Unlike Screenpresso and Snagit, Screenshot Captor’s interface is composed of one main window. You can optionally show a slim Quick Capture Bar which floats over all other windows, letting you initiate captures with a single click. The bar is optional, because you can trigger captures using keyboard hotkeys, too.
If you prefer a more traditional look to your utilities, or want to try a powerful free tool before shelling out money for a commercial alternative, you should try out Screenshot Captor. If you find it useful, consider donating to the developer.
Jing
TechSmith, makers of Snagit, understand that not everyone is a power-user. Many of your co-workers probably just want a quick and simple way to capture the occasional screenshot or screencast, for tech support or demonstration purposes. That’s where free tool Jing comes in.

Installed, Jing shows up as a virtual “sun,” a smallish glowing circle at the top of your screen (rather than in your system tray, like most other screenshot apps). Hover over this sun, and it shoots out three rays: Capture, History, and More. The Capture option is as straightforward as could be. Just select an area, and decide whether you want to save it as an image or a video.
Unlike the apps mentioned above, Jing doesn’t attempt to automatically detect window borders and other controls. It won’t snap to the size of your window or the toolbar you’re hovering over. Once you capture an image, Jing offers some rudimentary annotation tools, while also upselling you Snagit via a custom “Edit in Snagit” button.
You can also share the image via TechSmith’s Screencast.com service, tweet it, post it to Facebook, copy it to your clipboard, or just save it as a regular old file. Any of these operations takes just a single click.
Puush and Snaggy
What if you never need to annotate your screenshots at all? What if all of these options are just overkill, and all you’re looking for is a way to quickly share screenshots with colleagues and others?

In that case, you’re looking for either Puush or Snaggy.

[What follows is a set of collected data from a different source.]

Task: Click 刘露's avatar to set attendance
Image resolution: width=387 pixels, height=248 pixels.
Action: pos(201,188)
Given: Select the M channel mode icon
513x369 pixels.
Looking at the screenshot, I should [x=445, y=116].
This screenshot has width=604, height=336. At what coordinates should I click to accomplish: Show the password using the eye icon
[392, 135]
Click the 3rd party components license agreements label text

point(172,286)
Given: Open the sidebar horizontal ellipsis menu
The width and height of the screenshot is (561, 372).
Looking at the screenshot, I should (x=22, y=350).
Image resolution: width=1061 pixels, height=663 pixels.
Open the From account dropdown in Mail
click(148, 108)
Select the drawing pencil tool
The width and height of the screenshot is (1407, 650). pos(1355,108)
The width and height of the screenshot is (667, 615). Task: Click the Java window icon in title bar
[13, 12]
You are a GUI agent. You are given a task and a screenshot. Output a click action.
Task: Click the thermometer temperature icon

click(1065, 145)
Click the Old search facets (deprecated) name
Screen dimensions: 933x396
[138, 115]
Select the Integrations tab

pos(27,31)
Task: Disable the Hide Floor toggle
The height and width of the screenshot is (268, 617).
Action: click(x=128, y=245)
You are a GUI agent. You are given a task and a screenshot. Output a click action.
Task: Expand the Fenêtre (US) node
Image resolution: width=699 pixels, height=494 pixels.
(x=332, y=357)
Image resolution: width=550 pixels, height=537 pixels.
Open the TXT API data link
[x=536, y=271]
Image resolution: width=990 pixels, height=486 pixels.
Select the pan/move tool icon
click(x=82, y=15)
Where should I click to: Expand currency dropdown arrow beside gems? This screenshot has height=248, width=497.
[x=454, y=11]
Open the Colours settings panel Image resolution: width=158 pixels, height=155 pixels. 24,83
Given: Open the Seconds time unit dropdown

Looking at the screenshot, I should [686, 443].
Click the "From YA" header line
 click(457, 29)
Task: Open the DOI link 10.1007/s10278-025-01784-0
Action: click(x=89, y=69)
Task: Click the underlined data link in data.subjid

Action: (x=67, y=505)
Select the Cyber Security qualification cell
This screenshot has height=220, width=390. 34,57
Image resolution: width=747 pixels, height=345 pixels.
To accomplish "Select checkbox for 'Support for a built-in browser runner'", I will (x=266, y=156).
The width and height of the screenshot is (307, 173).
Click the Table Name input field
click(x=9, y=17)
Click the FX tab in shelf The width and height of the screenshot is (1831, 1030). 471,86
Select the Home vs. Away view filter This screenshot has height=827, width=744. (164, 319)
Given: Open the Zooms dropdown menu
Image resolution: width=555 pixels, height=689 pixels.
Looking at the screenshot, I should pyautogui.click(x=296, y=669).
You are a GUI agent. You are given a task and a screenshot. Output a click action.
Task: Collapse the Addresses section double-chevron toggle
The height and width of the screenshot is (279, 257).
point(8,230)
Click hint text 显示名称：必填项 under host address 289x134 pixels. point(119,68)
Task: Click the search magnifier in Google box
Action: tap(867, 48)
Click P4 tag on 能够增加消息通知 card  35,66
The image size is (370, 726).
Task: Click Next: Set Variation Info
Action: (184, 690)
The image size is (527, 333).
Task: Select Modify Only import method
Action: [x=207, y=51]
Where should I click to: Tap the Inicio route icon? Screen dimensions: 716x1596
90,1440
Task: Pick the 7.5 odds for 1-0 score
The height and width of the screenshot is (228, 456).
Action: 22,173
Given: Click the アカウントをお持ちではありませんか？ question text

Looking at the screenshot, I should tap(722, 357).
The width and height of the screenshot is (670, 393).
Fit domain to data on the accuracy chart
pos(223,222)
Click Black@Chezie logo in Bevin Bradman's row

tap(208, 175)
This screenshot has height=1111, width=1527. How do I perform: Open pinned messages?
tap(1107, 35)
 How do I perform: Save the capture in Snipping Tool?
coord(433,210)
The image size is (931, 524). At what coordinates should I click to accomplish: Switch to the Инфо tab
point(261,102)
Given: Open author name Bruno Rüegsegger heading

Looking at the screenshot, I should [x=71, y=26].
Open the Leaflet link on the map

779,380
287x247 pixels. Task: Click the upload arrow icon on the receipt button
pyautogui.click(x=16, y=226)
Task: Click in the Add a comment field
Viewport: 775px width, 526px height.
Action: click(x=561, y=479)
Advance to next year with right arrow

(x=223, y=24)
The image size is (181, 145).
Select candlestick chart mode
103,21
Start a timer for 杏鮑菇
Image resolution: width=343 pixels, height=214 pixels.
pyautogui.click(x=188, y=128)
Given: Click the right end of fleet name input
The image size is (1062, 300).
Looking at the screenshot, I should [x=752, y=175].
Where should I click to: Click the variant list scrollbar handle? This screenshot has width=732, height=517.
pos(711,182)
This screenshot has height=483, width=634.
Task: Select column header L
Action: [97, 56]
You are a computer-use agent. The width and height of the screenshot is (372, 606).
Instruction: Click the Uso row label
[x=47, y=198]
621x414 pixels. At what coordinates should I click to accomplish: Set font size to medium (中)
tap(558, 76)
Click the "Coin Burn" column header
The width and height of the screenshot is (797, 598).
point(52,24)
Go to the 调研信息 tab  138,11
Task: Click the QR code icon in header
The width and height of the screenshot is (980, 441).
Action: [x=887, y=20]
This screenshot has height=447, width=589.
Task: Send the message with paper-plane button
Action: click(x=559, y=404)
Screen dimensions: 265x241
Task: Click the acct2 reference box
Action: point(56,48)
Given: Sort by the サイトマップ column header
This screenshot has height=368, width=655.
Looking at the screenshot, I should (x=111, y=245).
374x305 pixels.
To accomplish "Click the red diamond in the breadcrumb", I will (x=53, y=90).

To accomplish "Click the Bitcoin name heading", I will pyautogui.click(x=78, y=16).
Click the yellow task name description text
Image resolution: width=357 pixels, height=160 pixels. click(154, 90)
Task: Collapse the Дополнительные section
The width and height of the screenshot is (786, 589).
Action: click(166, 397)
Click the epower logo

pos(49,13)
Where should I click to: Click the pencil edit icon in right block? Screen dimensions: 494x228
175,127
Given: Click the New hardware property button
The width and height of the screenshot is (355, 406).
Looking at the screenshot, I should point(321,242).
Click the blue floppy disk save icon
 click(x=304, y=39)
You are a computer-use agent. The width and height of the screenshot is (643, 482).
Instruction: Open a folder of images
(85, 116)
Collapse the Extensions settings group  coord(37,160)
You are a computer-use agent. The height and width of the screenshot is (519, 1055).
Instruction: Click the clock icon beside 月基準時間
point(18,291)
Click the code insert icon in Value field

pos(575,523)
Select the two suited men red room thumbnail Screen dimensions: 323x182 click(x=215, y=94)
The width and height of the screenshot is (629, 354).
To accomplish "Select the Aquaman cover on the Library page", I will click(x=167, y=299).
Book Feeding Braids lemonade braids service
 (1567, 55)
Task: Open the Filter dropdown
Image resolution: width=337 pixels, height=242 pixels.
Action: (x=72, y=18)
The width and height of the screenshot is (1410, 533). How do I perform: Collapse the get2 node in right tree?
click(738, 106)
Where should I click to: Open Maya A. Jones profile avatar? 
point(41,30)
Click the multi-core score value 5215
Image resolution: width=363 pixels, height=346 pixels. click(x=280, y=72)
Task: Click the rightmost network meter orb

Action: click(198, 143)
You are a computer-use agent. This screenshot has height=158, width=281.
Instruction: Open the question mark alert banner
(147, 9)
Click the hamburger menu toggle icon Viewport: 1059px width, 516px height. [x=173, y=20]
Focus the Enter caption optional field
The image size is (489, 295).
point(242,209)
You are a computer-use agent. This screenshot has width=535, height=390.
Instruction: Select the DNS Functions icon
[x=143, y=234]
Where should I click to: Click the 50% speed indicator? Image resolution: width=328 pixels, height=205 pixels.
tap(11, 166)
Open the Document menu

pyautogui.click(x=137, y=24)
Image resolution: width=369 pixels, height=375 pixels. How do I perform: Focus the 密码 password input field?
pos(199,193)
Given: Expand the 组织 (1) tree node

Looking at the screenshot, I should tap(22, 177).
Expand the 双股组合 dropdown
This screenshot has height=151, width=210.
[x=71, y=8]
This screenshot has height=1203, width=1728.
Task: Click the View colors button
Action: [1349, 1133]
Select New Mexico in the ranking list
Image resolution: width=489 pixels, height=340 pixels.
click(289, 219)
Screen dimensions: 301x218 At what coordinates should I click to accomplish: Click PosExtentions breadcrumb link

These two services emphasize breakneck speed and absolute simplicity over configuration: You don’t get to record videos or annotate anything, just share your screenshots.
Puush is a tiny Windows utility that sits in your system tray. Hit a hotkey, and an image of the currently active window is snapped and uploaded to http://puu.sh, and its URL is copied into your clipboard. This happens in a split second. Lliterally, you push a button and get a URL you can paste into an email or a chat message right away. Other hotkeys let you capture and upload the whole desktop, a certain region, the contents of your clipboard, or even a file from your computer. Extremely fast and simple, and if you don’t remember the hotkeys, you can always right-click the system tray icon and select the option you need from the menu.
Snaggy is even simpler than Puush, in that there’s nothing to download and install on your computer. Simply copy an image to your clipboard (any image, doesn’t have to be a screenshot), go to Snag.gy, and hit Ctrl+V. Your image will be pasted into Snaggy, and you would get a URL you could share with others. If you do want to crop or edit the image, Snaggy features a rudimentary Web-based image editor.

Whatever your screenshot needs are, this spectrum of tools probably has at least one option that’s a good fit. You’ll never have to open MS Paint to paste in a screenshot ever, ever again.